I believe Tilly (aka, Puss Puss), is over 8 weeks pregnant. Im not 100% sure of the date as it was a bit of an accident. I know, i know, hugely irresponsible of me, and believe me, i feel terrible about it.

She is a house cat and doesnt even like the outdoors so i put off having her spayed. Then she escaped for a night and returned at 4am :blink:

So anyway, the past week i thought she would be due to give birth. Yesterday morning she was spotting... kind of like watery brownish. This continued for a while and then it seemed to stop.
Today she is spotting again... maybe a tad thicker than yesterday but still just spotting, not like heavy bleeding or anything.

She seems fine in herself, running around, eating, drinking.
Her nipples are HUGE, her belly has dropped, she is being very affectionate and purring alot. And she keeps licking her back end.

But the bleeding is worrying me.... Has anyone experienced this and gone on to have healthy kittens and queen? or is it more likely she is miscarrying?

I would be devastated if its the latter, even though it wasnt planned, they are still little lives.

I dont think she has a large litter... i can only feel maybe 2 little lumps either side of her belly.

Can someone please offer any advice?

thankyou, and sorry about the long post


----------



## catcoonz

two things spring to mind here, first is its the mucus plug so kittens will be born soon.
the second is serious, its pyometra. now without worrying you my girl was 6 weeks pregnant when she had this so i knew it wasnt the plug, she had a dead kitten inside her and sadly an emergency neuter was done.

are you sure of the dates....this is very important. kittens can be born at 58 days and they will be fine.

the mucus plug is a bloody, brownish discharge.


----------



## OrientalSlave

Have you noticed the kittens moving?
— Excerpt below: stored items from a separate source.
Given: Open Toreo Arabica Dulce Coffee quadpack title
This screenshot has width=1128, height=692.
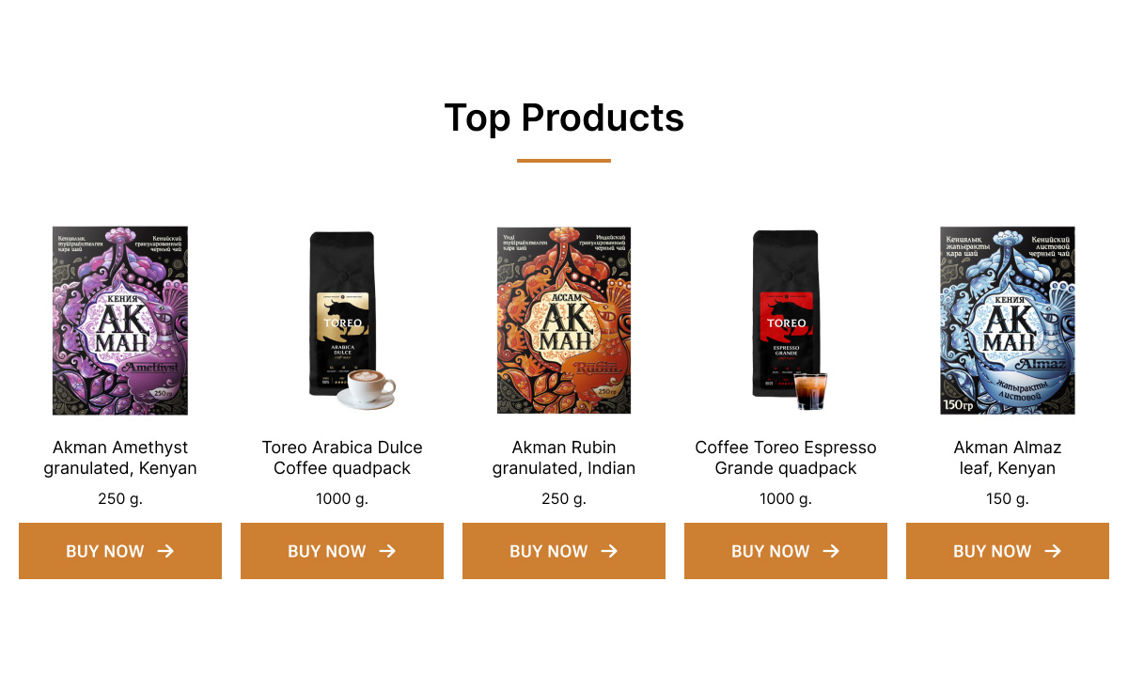Looking at the screenshot, I should [342, 458].
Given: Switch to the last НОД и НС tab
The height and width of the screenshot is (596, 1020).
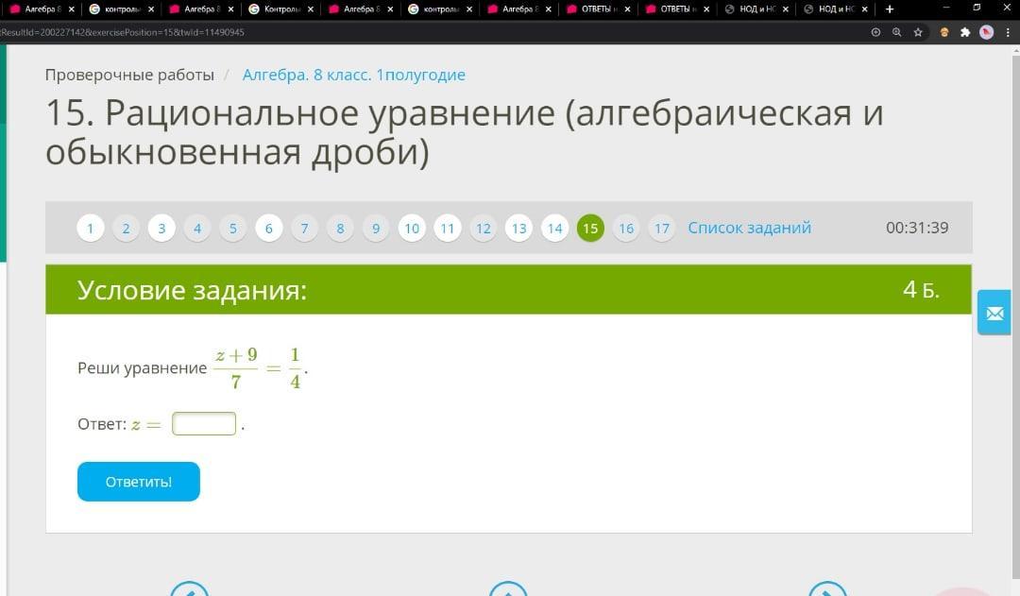Looking at the screenshot, I should tap(835, 9).
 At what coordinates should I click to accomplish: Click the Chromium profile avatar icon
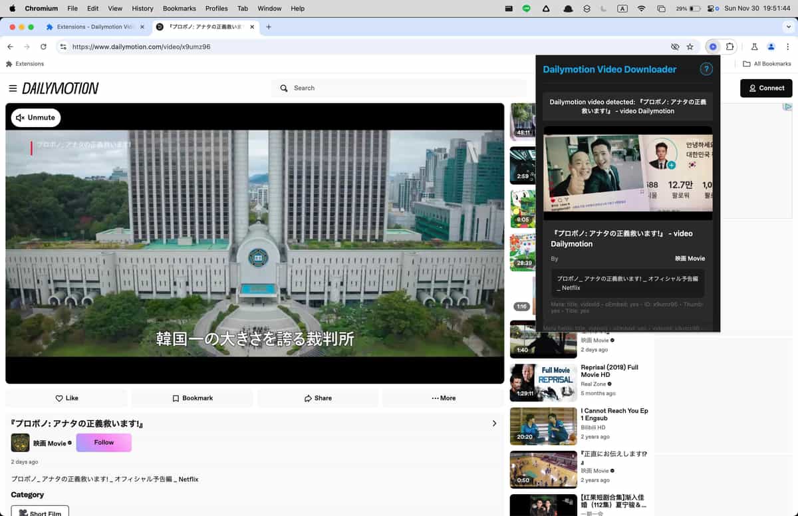click(x=771, y=47)
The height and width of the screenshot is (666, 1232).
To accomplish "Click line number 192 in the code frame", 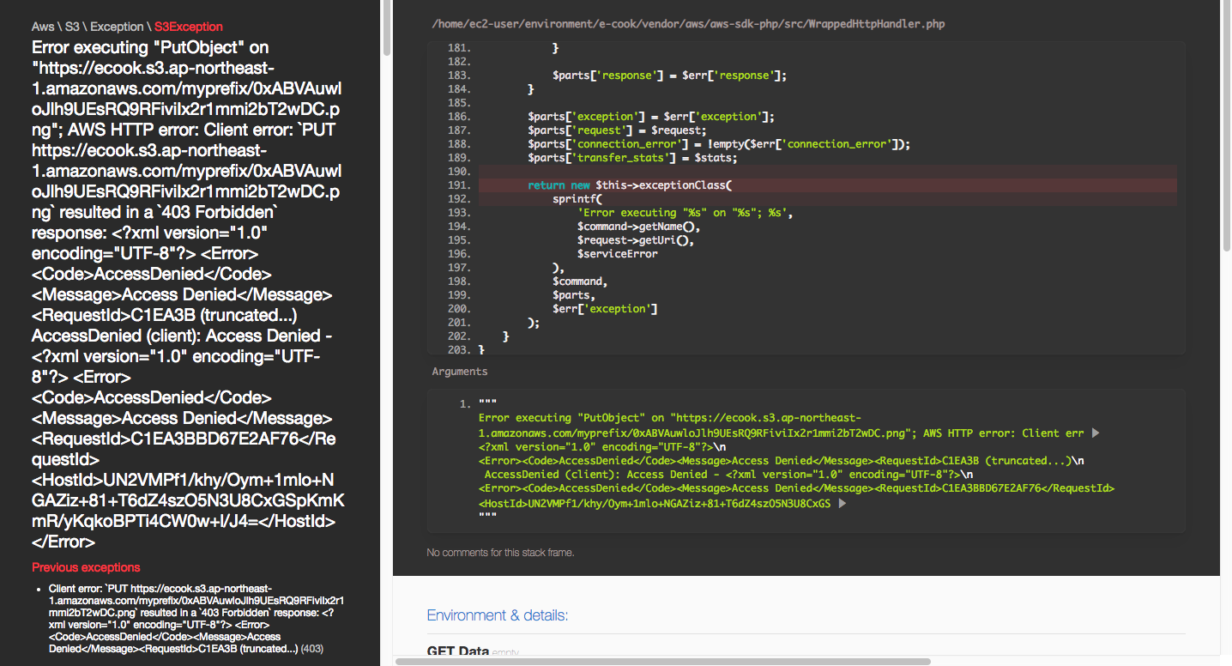I will pos(458,198).
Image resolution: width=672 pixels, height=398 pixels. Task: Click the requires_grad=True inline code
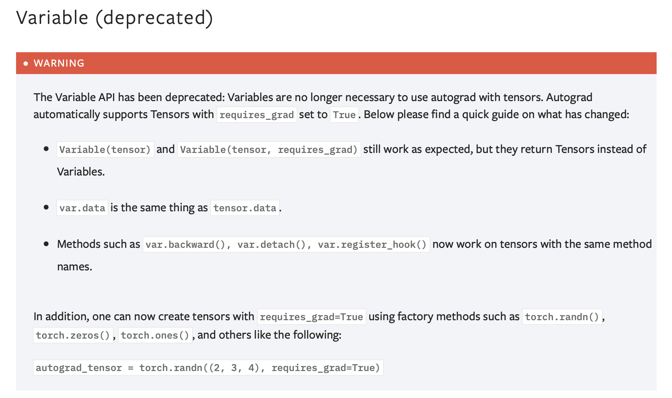pos(311,317)
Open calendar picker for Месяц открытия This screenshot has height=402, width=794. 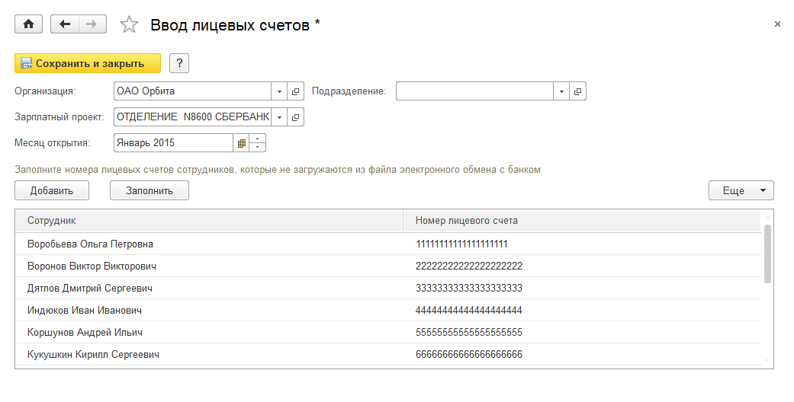tap(242, 143)
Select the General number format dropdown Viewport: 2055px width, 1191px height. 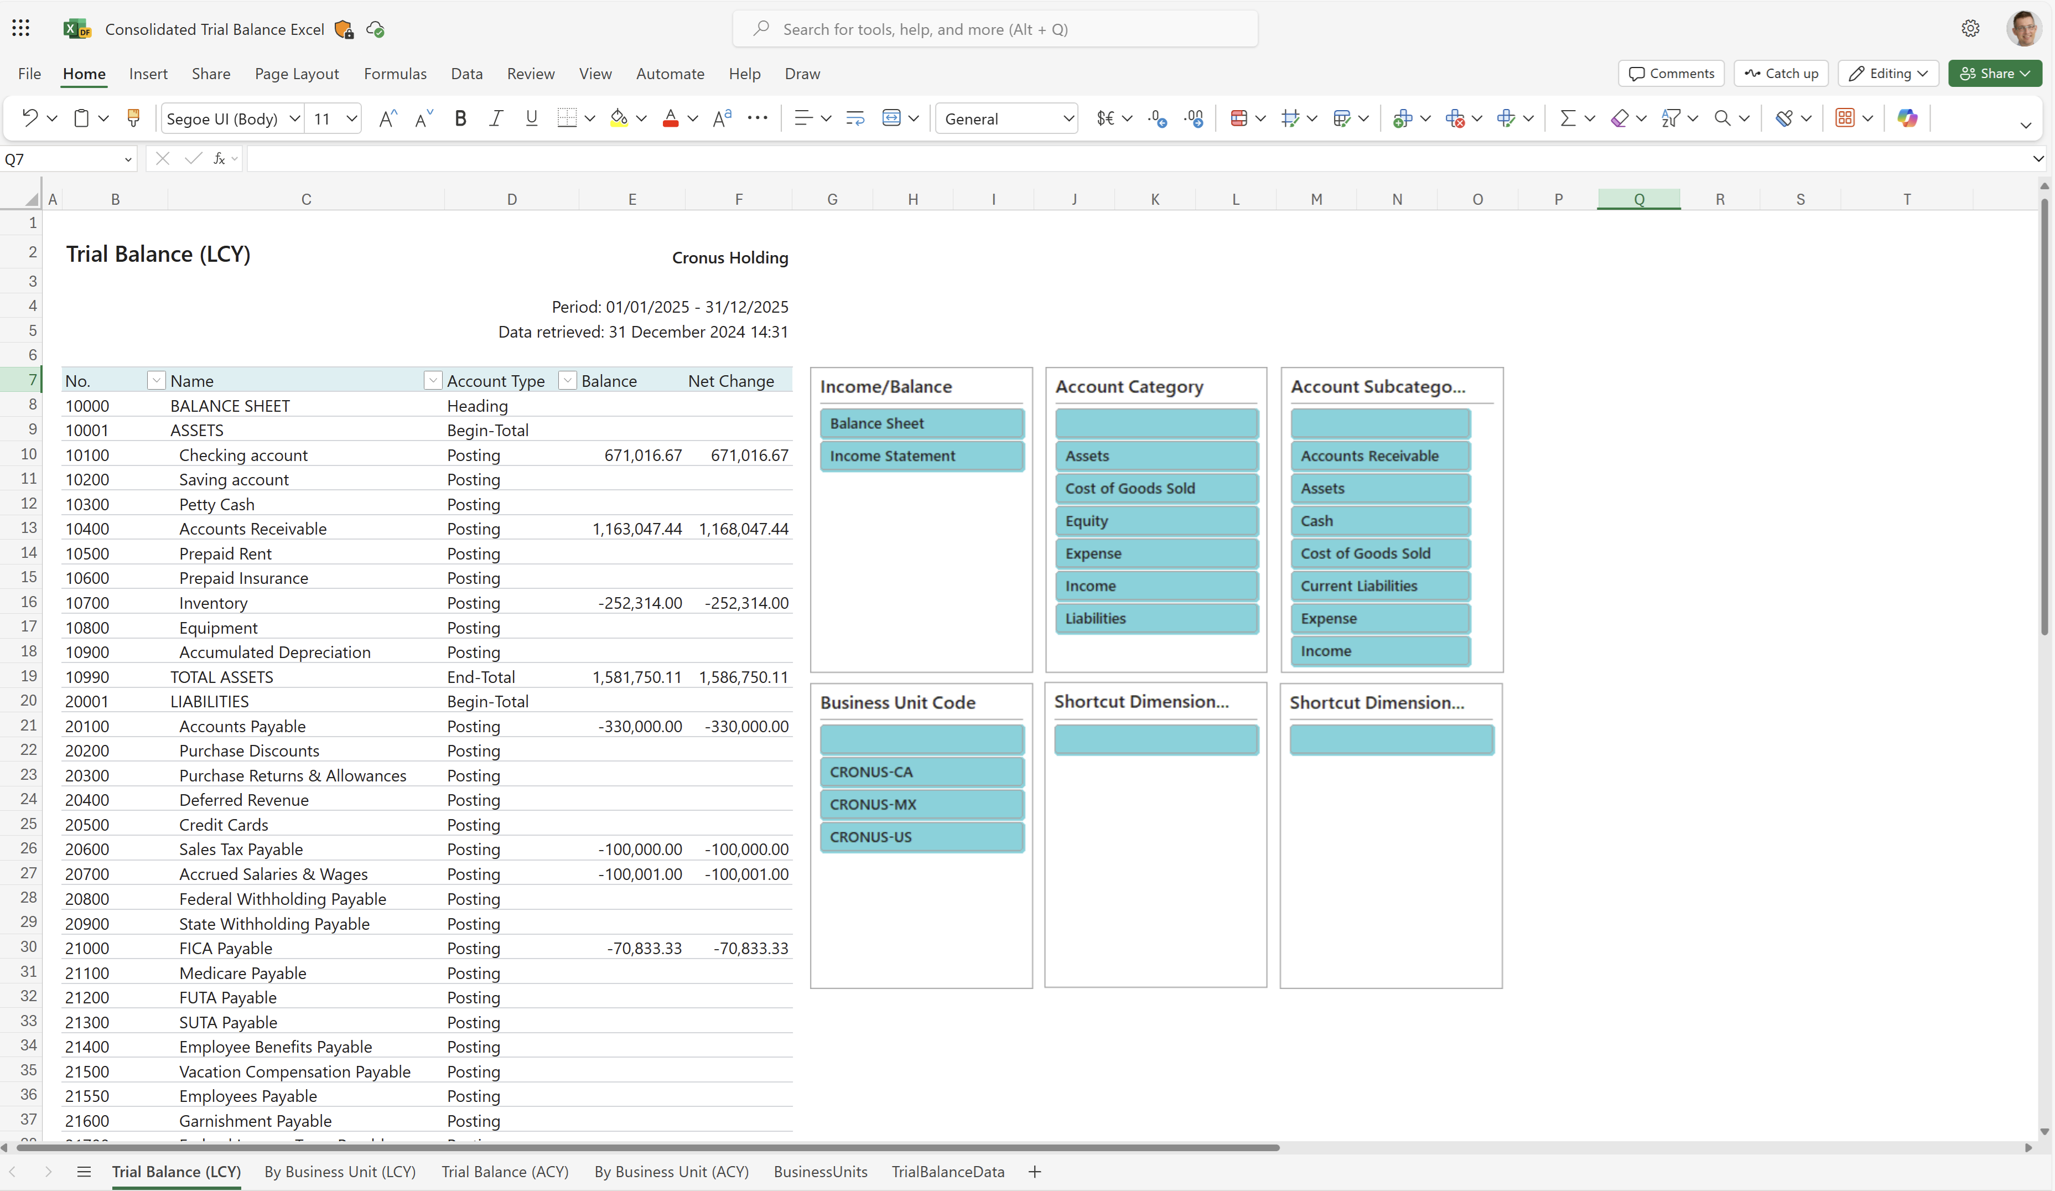coord(1008,118)
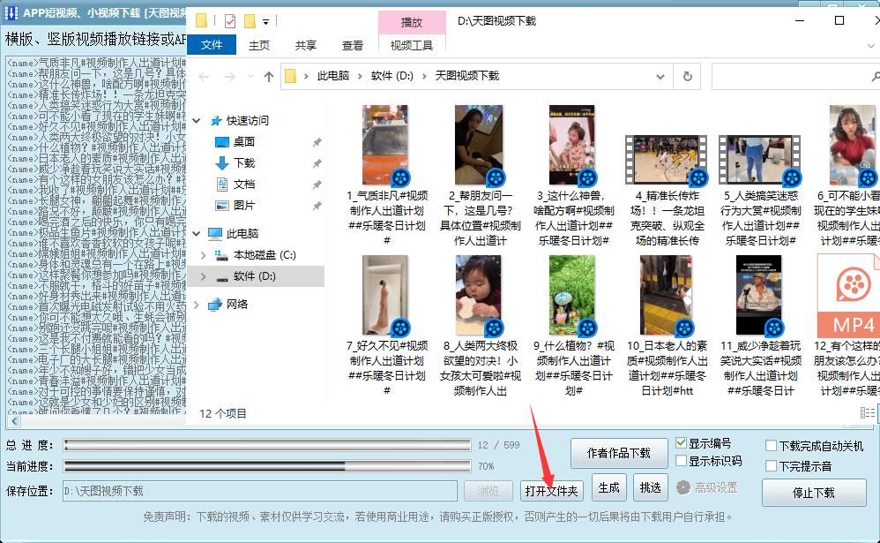Click the 当前进度 progress bar

tap(266, 465)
People can usually see or feel that during the last couple of weeks. If she's over 8 weeks she could simply be close to going into labour. Since she seems well in herself a pyometra is unlikely, but keep your eyes peeled for any sign of her feeling ill, though unhelpfuly they are fairly similar to imminent labour.

The other bit of advice - she can get pregnant again very soon after delivery, so you need to be very careful to not let her out until your vet will spay her. If she does get out, talk to the vet ASAP and ask for a immediate spay (like the next day) as the odds are she will get pregnant again. She can get pregnant in as little as 5 minutes outside...


----------



## sparkleygembles

Thankyou for your response!

I have read about the mucus plug... but ive also read that bleeding isnt usually normal after it 

Im hoping its not pyometra  

Im honestly not sure of the dates, i didnt even think to keep track of it as she didnt seem to be in heat when she escaped. It only occured to me she could be pregnant about 3 weeks later when her appetite increased dramatically.
I would say she is over the 7-8 week mark


----------



## sparkleygembles

OrientalSlave said:


> Have you noticed the kittens moving? People can usually see or feel that during the last couple of weeks. If she's over 8 weeks she could simply be close to going into labour. Since she seems well in herself a pyometra is unlikely, but keep your eyes peeled for any sign of her feeling ill, though unhelpfuly they are fairly similar to imminent labour.
> 
> The other bit of advice - she can get pregnant again very soon after delivery, so you need to be very careful to not let her out until your vet will spay her. If she does get out, talk to the vet ASAP and ask for a immediate spay (like the next day) as the odds are she will get pregnant again. She can get pregnant in as little as 5 minutes outside...


Thats another thing thats concerning me, i dont think ive ever felt the kittens move. Like i say, she seems perfect in herself other than that shes spotting.

I will most certainly be getting her done ASAP, i feel dreadful that i let this happen. Believe it or not, i do pride myself on being a responsible pet owner... talk about a lapse in judgement :nonod:


----------



## catcoonz

my cat wasnt ill nor had any other signs when she had pyometra.... i just noticed the bleeding and took her to the vets straight away, a scan revealed pyometra, my girl was happy playing and eating.

all i can really suggest is take your girl for a vet check.....a vet would normally check for free or they did last year.

is it a discharge all the time or just a little bit every now and again?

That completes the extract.